◆ **WRITTEN INSTRUCTION**: Please repeat the records from the line with "Describe the element at coordinates (847, 390)" up to and including the line with "(700, 362).", swapping "heart-shaped" for "star-shaped" and leaving everything else unchanged.

[start PROVIDED RECORDS]

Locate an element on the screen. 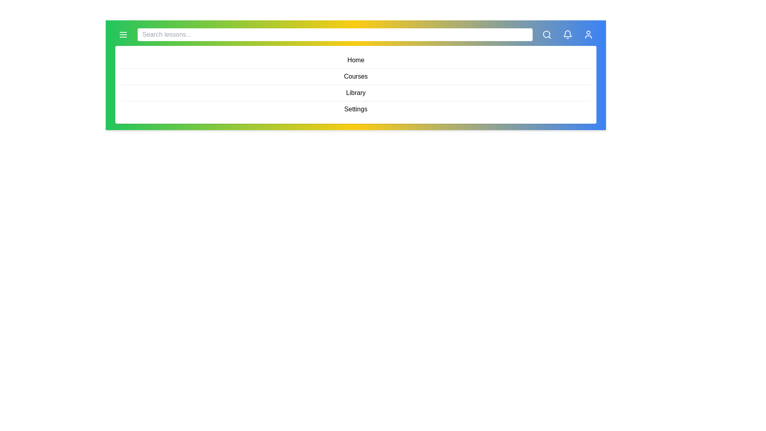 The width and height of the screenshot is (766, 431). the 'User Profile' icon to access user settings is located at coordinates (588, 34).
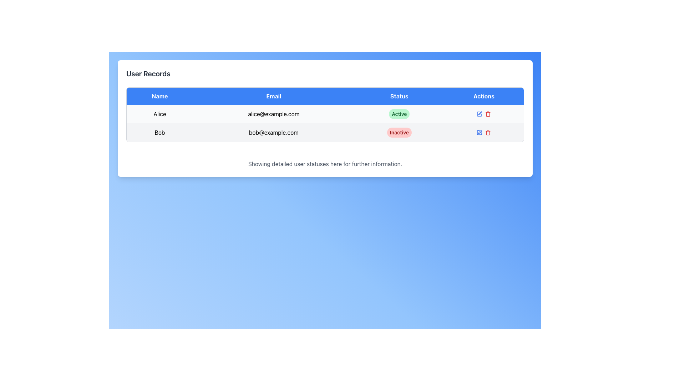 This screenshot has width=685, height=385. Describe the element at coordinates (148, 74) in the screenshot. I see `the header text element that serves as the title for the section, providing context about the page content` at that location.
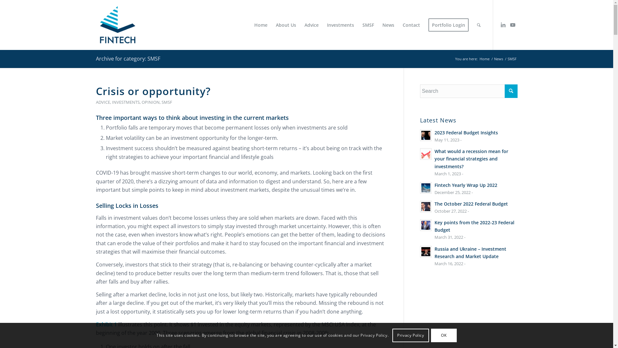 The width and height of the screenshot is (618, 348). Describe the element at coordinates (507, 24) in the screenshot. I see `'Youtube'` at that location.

[end PROVIDED RECORDS]
[start PROVIDED RECORDS]

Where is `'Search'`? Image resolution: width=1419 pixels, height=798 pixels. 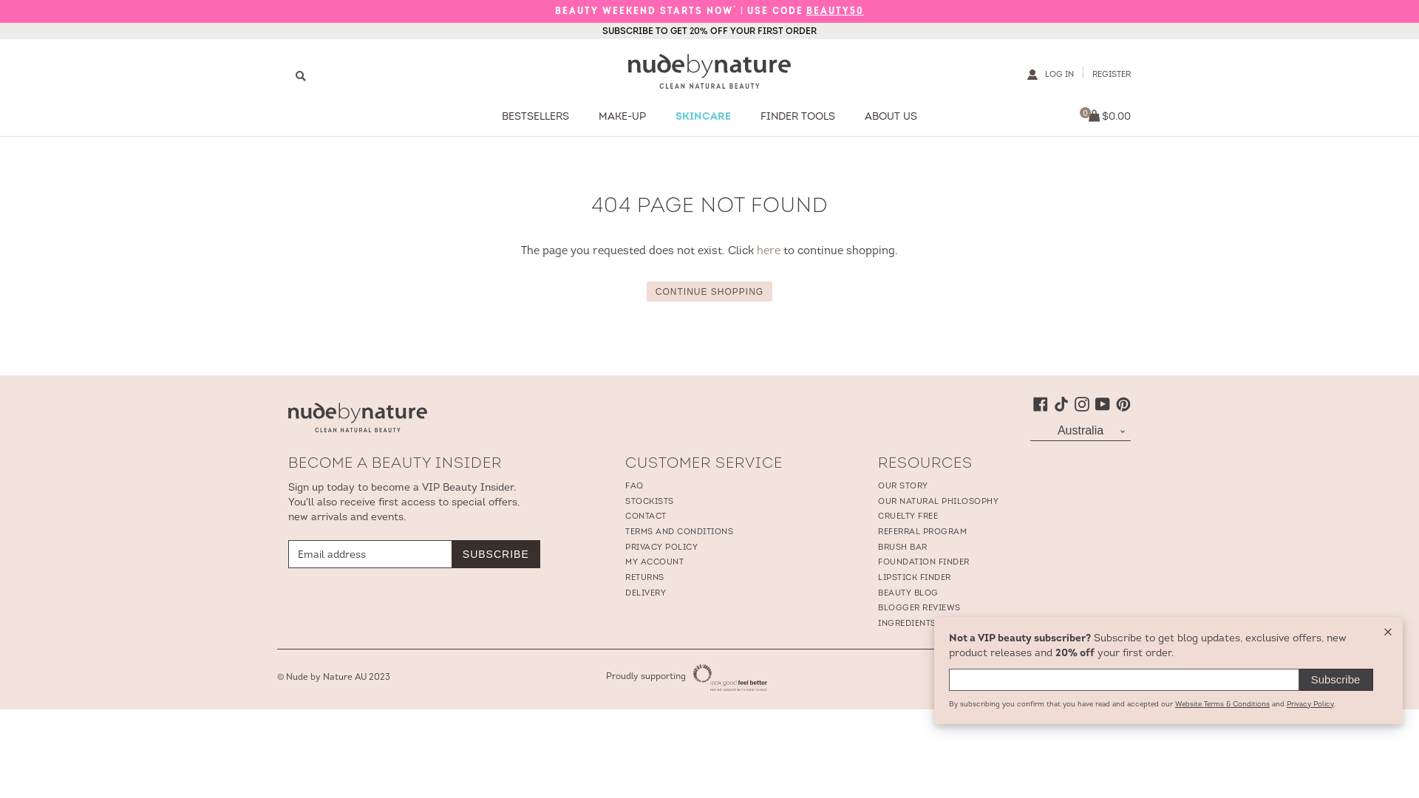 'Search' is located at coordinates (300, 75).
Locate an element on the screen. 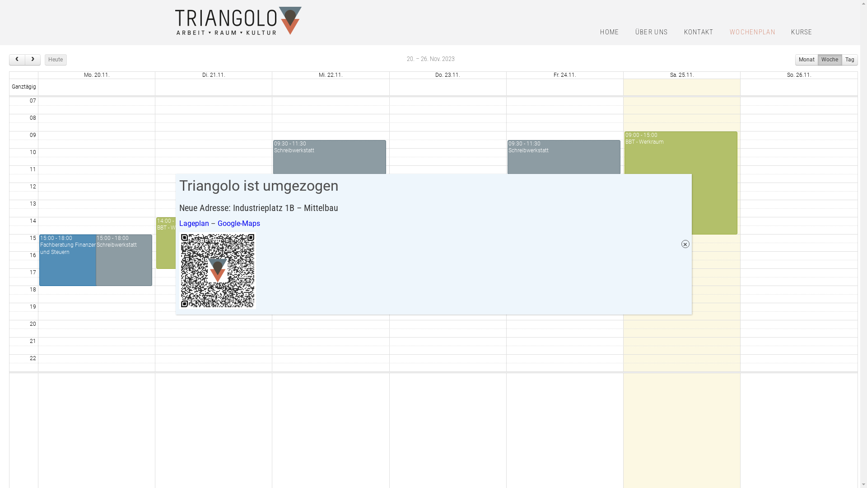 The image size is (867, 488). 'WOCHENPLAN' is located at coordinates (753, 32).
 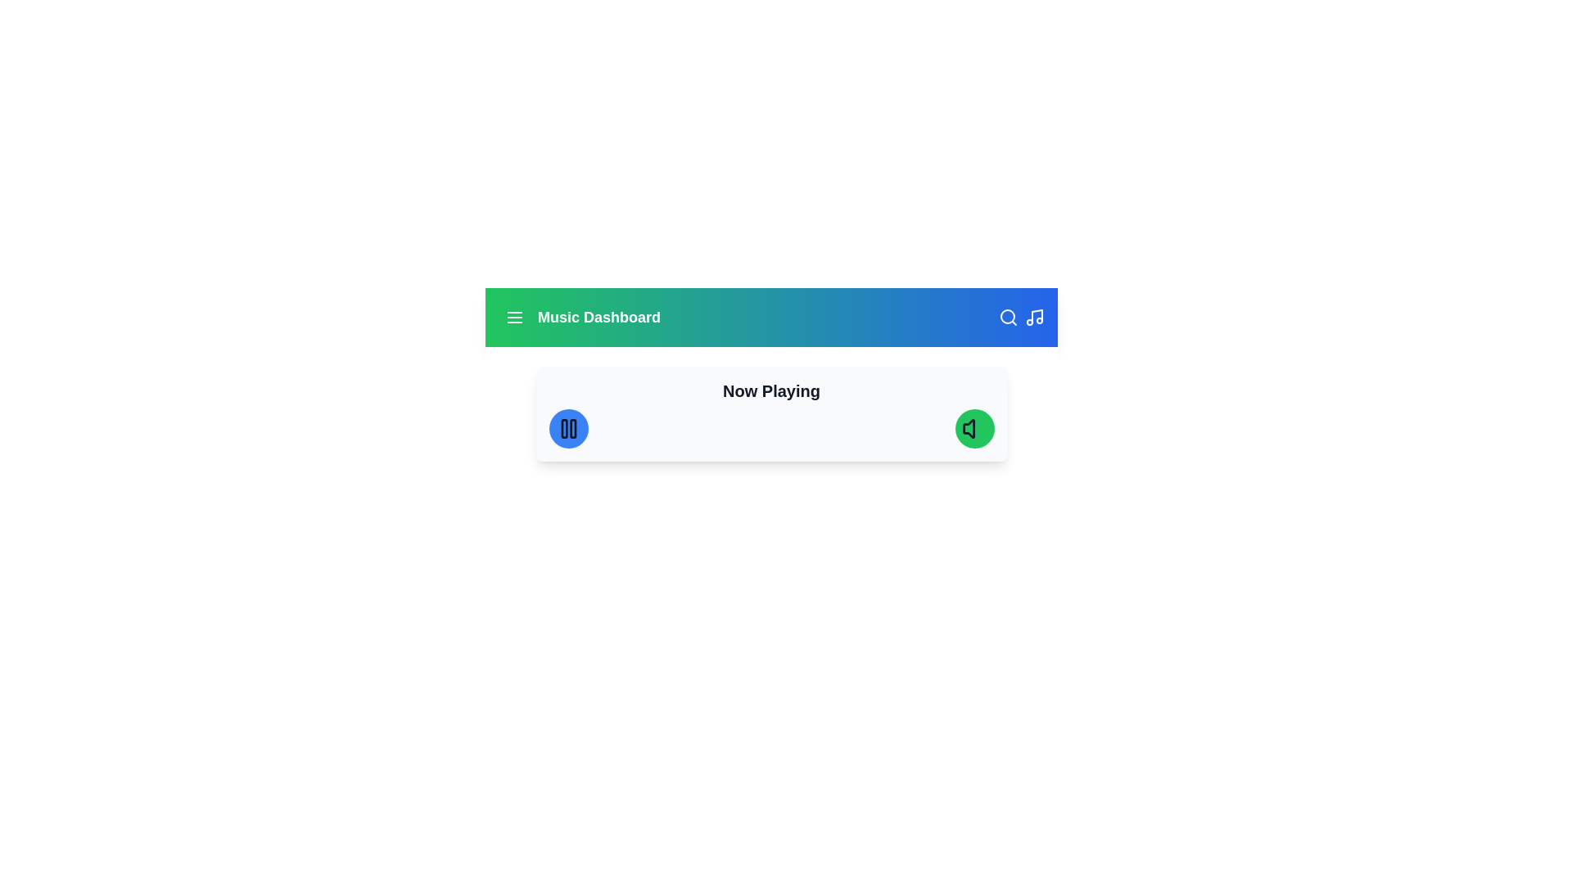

[end PROVIDED RECORDS]
[start PROVIDED RECORDS]

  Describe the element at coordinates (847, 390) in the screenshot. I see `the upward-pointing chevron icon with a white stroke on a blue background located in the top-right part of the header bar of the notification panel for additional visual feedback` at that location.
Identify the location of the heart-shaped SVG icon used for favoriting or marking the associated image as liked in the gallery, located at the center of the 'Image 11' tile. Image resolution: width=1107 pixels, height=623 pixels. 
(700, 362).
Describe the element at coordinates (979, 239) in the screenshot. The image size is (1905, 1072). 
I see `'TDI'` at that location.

[end PROVIDED RECORDS]

◆ **RESULT**:
  Describe the element at coordinates (847, 390) in the screenshot. I see `the upward-pointing chevron icon with a white stroke on a blue background located in the top-right part of the header bar of the notification panel for additional visual feedback` at that location.
Identify the location of the star-shaped SVG icon used for favoriting or marking the associated image as liked in the gallery, located at the center of the 'Image 11' tile. Image resolution: width=1107 pixels, height=623 pixels. 
(700, 362).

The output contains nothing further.